Tardieu Marc, Brunelle Francis, Raybaud Charles, Ball William, Barret Béatrice, Pautard Brigitte, Lachassine Eric, Mayaux Marie-Jeanne, Blanche Stéphane
Department of Pediatric Neurology, Hôpital Bicêtre AP-HP, Le Kremlin Bicêtre.
AJNR Am J Neuroradiol. 2005 Apr;26(4):695-701.
Mitochondrial dysfunction has been reported in HIV-negative children perinatally exposed to zidovudine, a drug often used in HIV-seropositive mothers during pregnancy. The purpose of this study was to determine the incidence of cerebral MR imaging findings in HIV-uninfected children exposed to zidovudine who present with unexplained neurologic symptoms.
Two expert groups conducted a systematic, retrospective review of all cerebral MR images available in a multicentric, nationwide French prospective cohort of children born to HIV-seropositive mothers to identify imaging abnormalities. Experts were blinded to each others' interpretations, to the children's neurologic symptoms, and to laboratory evidence of mitochondrial dysfunction. The incidence of abnormalities was determined and compared with the neurologic presentation and laboratory evidence of mitochondrial dysfunction.
MR images from 49 HIV-uninfected children (mean age, 26 months) were available for study. All children were perinatally exposed to zidovudine. Twenty-two had probable or established mitochondrial dysfunction according to their symptoms and laboratory data. Twenty-seven children without mitochondrial dysfunction presented with unexplained neurologic symptoms (n = 14) or nonneurologic symptoms (n = 7), and six were asymptomatic. Sixteen of 22 MR images in children with mitochondriopathy were considered abnormal in both independent analyses. Diffuse hyperintensity in the supratentorial white matter (n = 9) and in the tegmentum pons (n = 9) were the most frequent anomalies. Imaging abnormalities were often multifocal (n = 10) and sometimes associated with necrotic areas (n = 3) and volume loss (n = 8). Although 19 of 27 MR images of children without mitochondrial dysfunction were mainly normal, abnormal images were observed in five of 14 children with unexplained neurologic symptoms and in three of six asymptomatic children.
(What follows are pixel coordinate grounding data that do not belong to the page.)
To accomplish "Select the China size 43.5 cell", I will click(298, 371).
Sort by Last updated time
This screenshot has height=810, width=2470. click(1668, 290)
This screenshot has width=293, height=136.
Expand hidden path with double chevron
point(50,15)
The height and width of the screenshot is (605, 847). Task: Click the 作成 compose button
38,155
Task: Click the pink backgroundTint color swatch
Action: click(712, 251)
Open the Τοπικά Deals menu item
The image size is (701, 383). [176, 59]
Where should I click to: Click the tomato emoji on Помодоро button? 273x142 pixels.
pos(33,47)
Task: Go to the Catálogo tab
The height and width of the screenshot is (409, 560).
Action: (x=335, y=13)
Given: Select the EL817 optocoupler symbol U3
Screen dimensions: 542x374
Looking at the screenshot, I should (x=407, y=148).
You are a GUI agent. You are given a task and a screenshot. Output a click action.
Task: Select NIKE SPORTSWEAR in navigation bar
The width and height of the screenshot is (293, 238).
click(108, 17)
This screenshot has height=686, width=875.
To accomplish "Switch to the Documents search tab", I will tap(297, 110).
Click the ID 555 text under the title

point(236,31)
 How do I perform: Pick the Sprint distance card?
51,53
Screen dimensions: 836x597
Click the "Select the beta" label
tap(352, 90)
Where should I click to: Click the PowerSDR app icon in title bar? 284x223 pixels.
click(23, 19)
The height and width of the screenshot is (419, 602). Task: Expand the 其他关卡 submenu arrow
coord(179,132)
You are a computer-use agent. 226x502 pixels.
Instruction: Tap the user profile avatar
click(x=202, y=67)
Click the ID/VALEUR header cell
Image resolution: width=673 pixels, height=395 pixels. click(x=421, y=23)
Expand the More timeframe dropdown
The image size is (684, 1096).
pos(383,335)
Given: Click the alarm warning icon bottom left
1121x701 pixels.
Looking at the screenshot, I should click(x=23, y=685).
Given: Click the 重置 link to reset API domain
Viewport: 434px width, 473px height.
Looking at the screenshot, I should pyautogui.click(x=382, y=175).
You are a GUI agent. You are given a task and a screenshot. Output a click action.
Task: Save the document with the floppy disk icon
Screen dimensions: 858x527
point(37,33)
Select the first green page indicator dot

Images observed in children with antiretroviral-induced mitochondrial dysfunction are similar to those observed in congenital mitochondrial diseases. These images were also observed in symptomatic or asymptomatic children without evidence of systemic mitochondrial dysfunction.
据报道,在围产期暴露于齐多夫定的HIV阴性儿童中存在线粒体功能障碍,齐多夫定是一种常用于HIV血清阳性母亲孕期的药物。本研究的目的是确定在出现不明原因神经症状的、暴露于齐多夫定的HIV未感染儿童中,脑部磁共振成像(MR)检查结果的发生率。
两个专家小组对法国一个多中心、全国性的前瞻性队列中所有可获得的脑部MR图像进行了系统的回顾性分析,该队列中的儿童均为HIV血清阳性母亲所生,以确定成像异常情况。专家们对彼此的解读、儿童的神经症状以及线粒体功能障碍的实验室证据均不知情。确定异常情况的发生率,并与神经症状表现及线粒体功能障碍的实验室证据进行比较。
有49名HIV未感染儿童(平均年龄26个月)的MR图像可供研究。所有儿童均在围产期暴露于齐多夫定。根据症状和实验室数据,22名儿童可能存在或已确诊线粒体功能障碍。27名无线粒体功能障碍的儿童出现了不明原因的神经症状(n = 14)或非神经症状(n = 7),6名儿童无症状。在两项独立分析中,22名患有线粒体病的儿童的MR图像中有16名被认为异常。幕上白质(n = 9)和脑桥被盖部(n = 9)的弥漫性高信号是最常见的异常。成像异常通常为多灶性(n = 10),有时伴有坏死区域(n = 3)和体积缩小(n = 8)。虽然27名无线粒体功能障碍儿童的MR图像中有19名主要为正常,但在14名有不明原因神经症状的儿童中有5名以及6名无症状儿童中有3名观察到了异常图像。
抗逆转录病毒药物引起线粒体功能障碍的儿童中观察到的图像与先天性线粒体疾病中观察到的图像相似。在有症状或无症状且无全身线粒体功能障碍证据的儿童中也观察到了这些图像。